La sua conoscenza è confinata al fenomeno, nel senso indicato da Immanuel Kant: ciò che si manifesta entro le possibilità conoscitive della coscienza, filtrato da spazio, tempo e categorie.
L’uomo non raggiunge mai la radice dell’accadimento.
Non accede alla “cosa in sé”.
Il noùmeno resta sempre oltre l’orizzonte dell’esperienza.
L’esistenza umana dispone solo della conoscenza ontica ma è sottratta alla radice ontologica.
Tuttavia l’essere umano non vive soltanto tra fenomeni oggettivabili.
Vive anche nei qualia, nelle qualità intime, personali e irriducibili dell’esperienza, quelle tonalità interne che la filosofia della mente contemporanea ha individuato come il “che cosa ognuno prova”.
Il fenomeno è ciò che appare.
Il qualia è come quell’apparire viene vissuto.
Il primo è condivisibile.
Il secondo è intrasferibile.
Così l’umanità abita una doppia superficie:
la superficie oggettiva e strutturata dell’apparire;
la superficie soggettiva e emotiva dell’esperienza vissuta.
Ma resta pur sempre superficie.
L’uomo non conosce il principio esistenziale dell’accadere;
egli interpreta ciò che si manifesta e sente ciò che interpreta.
Vive tra fenomeni e qualia come un navigatore che osserva le onde senza poter sondare l’abisso.
E tuttavia, ed è qui il punto decisivo, questa limitazione non è una colpa:
è la condizione naturale umana.
L’umanità vive superficialmente non per stupidità morale, ma per struttura ontologica.
Tuttavia, se l’accesso diretto al noùmeno è impossibile, resta però la tensione che muove verso l’oltre.
Tensione che si risolve in due precise direzioni:
la prima è la direzione religiosa.
la seconda è quella filosofica.
Il compito del filosofo non è quello di possedere il noùmeno, ma di indicarne il limite.
Non tradurlo, ma segnalarne l’ineffabilità.
La filosofia non conquista l’oltre; ne custodisce il silenzio.
Diverso è il movimento delle religioni.
Laddove il noùmeno è radicalmente sottratto, le religioni operano una trasformazione: traducono l’oltre in narrazione, simbolo, dogma.
Esse tentano di convertire il noùmeno in fenomeno comprensibile.
Danno volto a ciò che non può averne.
Attribuiscono volontà a ciò che, più realisticamente, è solo puro accadere.
Così facendo, riducono l’indeterminazione.
Ma in questa operazione avviene anche un’altra trasformazione:
la pluralità dei qualia viene normalizzata.
L’esperienza soggettiva dell’oltre, la vibrazione personale del mistero, viene incanalata in forme codificate.
Il noùmeno diventa dottrina.
Il fenomeno diventa rito.
Il qualia diventa fede prescritta.
L’inquietudine viene disciplinata.
Ma l’uomo continua a restare tra superficie e desiderio.
Costretto a vivere inevitabilmente solo tra fenomeni e qualia.
Non può oltrepassare questa condizione. Non può fare altro.

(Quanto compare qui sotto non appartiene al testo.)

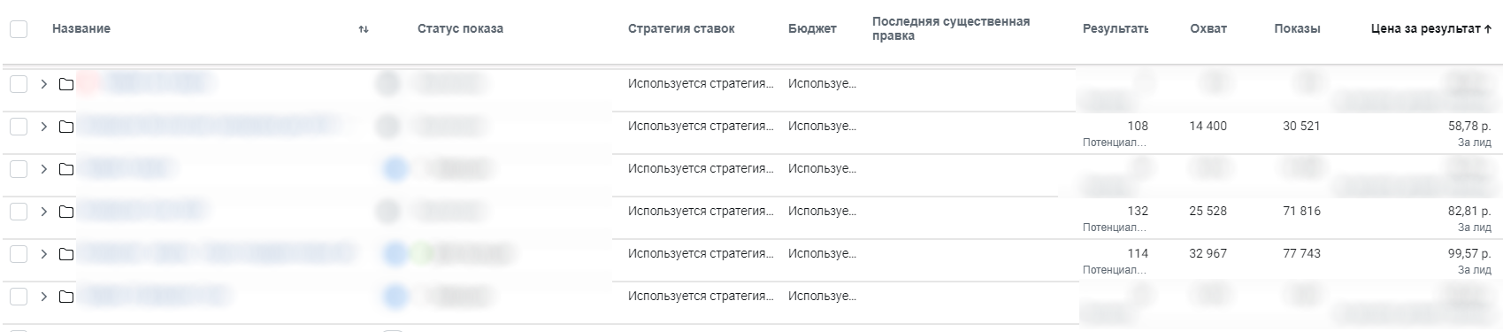Image resolution: width=1503 pixels, height=332 pixels.
Task: Click the Охват column header
Action: pyautogui.click(x=1208, y=29)
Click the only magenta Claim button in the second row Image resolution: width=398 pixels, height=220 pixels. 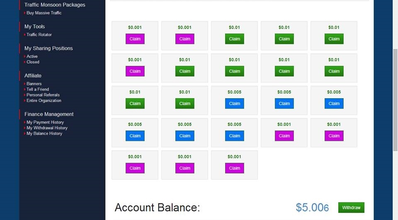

Il noùmeno allora resta soglia dell’oltre, ma mai territorio abitabile.
Limite, non conquista.
La maggioranza abita l’apparire.
Le religioni lo arredano.
Le ideologie lo decorano.
La scienza lo misura.
Ma nessuno lo fonda.
Il noùmeno non si lascia possedere.
Ogni tentativo di afferrarlo lo trasforma in fenomeno, e dunque lo tradisce.
L’uomo, allora, non è l’essere che conosce l’Essere.
È l’essere che interpreta ciò che appare e si nutre di ciò che interpreta.
Superficie e intensità. Fenomeni e qualia.
E forse la vera maturità filosofica non consiste nel pretendere l’accesso all’oltre, ma nel sopportarne l’inaccessibilità.
Non conquistare il noùmeno.
Sopportarlo.
Ed è proprio in questo riconoscimento, non nella conquista, che si gioca la dignità del pensiero.
Non tradurre l’oltre.
Abitarne il silenzio.
Perché l’esistenza non è ciò che comprendiamo,
ma ciò che accade mentre tentiamo di comprenderla.